For months, the predicted pullback in real estate has failed to materialize. But the market’s peak might finally be in sight, turning attention to the depth of the downside ahead.
In the back half of this year, we’ll see the real estate market cool quite materially,’ said Derek Holt, vice-president of economics at Scotia Capital.
On a seasonally adjusted basis, the average price of a Canadian house rose to $357,000 last month, an increase of 3.9% over the previous month, according to figures released by the Canadian Real Estate Association. On the same basis, sales activity rose 4.5%.
The urgency with which homebuyers are closing deals can be explained, at least in part, by impending market changes.
In response to rising yields in the bond market, lenders are beginning to raise the cost of borrowing.
Additionally, stiffer rules for mortgage lending are set to come into effect next month, lowering the maximum amortization from 35 years to 30 and requiring borrowers to meet a more stringent test by qualifying for a fixed-rate plan.
I expect that to be a pretty sizeable force,’ Mr.
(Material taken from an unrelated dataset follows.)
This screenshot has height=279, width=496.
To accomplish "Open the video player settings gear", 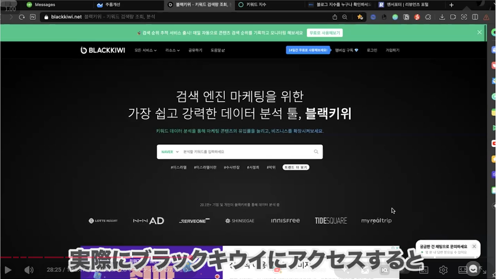I will tap(443, 270).
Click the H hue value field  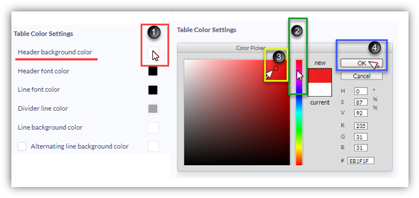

Holt said.
Already, consumers are looking to lock into mortgage agreements under the looser conditions, said Vince Gaetano, a principal broker with Monster Mortgage.
Those with a pre-approval who fail to act in time might have to accept a higher rate or settle for a smaller home, Mr. Gaetano said. He expects invigorated buying activity right up until the day the rules change.
That last week is going to be an interesting one,’ he said.
Until the market absorbs the changes, CREA has asked the federal government to hold off on any more mortgage revisions.
It will take some time before the longer term impact of the latest mortgage regulations on the housing market can be known,’ CREA president Georges Pahud said in a release.